Saturday, 19 May 2012

Virgil is sad

Virgil is sad. For the first time in a long time it occurs to me that he might actually be feeling sadder than I do. He has too much work but it's the wrong kind of work. He is harried by his employers who have him to a punishing schedule. No play is making him dull. Sarah... well, who knows about Sarah. Virgil looks miserable and dark under the eyes. He is often unshaven and his hair, which he is growing, hangs greasily around his face.
 
I feel sorry for him. I also worry about being the cause of some of his misery. I want to cheer him up. I think he feels trapped - by work, by money (because until he starts getting paid for this project he hasn't any) and by me. He has started to express a dislike for where we live: the buzz and noise of a fashionable, heavily populated district. In some respects this is good: I have wanted to move for ages. We talk about moving further into the city, of areas where, when the workers leave, only the office blocks and the elements are left behind.

Today I linger long after I should have left for work. I drop small kisses on his cheek and cuddle him. He looks as though he's going to cry. I say, 'When I am very sad do you worry that you are making me sad and do you worry that you are unable to make me happy?' Virgil says: 'No. Well, yes I do a bit when you are sad because we have different needs, but I don't think you can make someone else happy. I think people have to make themselves happy.'

We have been talking about me and my anger.

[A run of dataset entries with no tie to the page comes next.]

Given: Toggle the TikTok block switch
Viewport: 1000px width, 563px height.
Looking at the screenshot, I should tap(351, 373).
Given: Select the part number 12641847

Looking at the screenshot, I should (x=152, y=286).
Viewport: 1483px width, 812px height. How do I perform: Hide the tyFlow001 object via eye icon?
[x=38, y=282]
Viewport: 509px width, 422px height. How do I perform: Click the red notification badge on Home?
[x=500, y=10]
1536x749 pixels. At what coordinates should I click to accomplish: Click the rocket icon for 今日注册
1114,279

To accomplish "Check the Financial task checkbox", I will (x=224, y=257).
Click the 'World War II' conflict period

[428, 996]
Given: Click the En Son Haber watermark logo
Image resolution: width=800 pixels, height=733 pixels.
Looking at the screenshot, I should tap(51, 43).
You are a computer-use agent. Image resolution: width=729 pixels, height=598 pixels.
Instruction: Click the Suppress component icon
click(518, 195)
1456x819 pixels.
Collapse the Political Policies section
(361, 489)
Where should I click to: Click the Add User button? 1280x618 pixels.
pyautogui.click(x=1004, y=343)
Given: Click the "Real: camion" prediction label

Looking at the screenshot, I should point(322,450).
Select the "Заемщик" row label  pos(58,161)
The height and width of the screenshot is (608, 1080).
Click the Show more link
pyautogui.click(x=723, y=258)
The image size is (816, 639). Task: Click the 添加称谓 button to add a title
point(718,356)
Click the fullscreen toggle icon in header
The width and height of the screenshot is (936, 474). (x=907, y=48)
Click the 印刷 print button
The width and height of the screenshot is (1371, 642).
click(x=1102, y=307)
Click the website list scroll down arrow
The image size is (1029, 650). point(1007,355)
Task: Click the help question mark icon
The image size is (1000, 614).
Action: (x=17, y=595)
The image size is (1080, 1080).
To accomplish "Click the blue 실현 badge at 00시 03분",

He tells me how unhappy he is with my explosions of temper and shouting. I apologise again and promise without much conviction in my ability to do better.

Seeing Virgil so vulnerable reminds me that I'm not the only one with problems. I remember that he needs my help as he tries to be happy. I can't be responsible for it, but I should try to support rather than hinder him. I think about what it means to love someone in a way that goes beyond the purely selfish and narcissistic. I should do this more often. I experience a moment of wanting to set him free.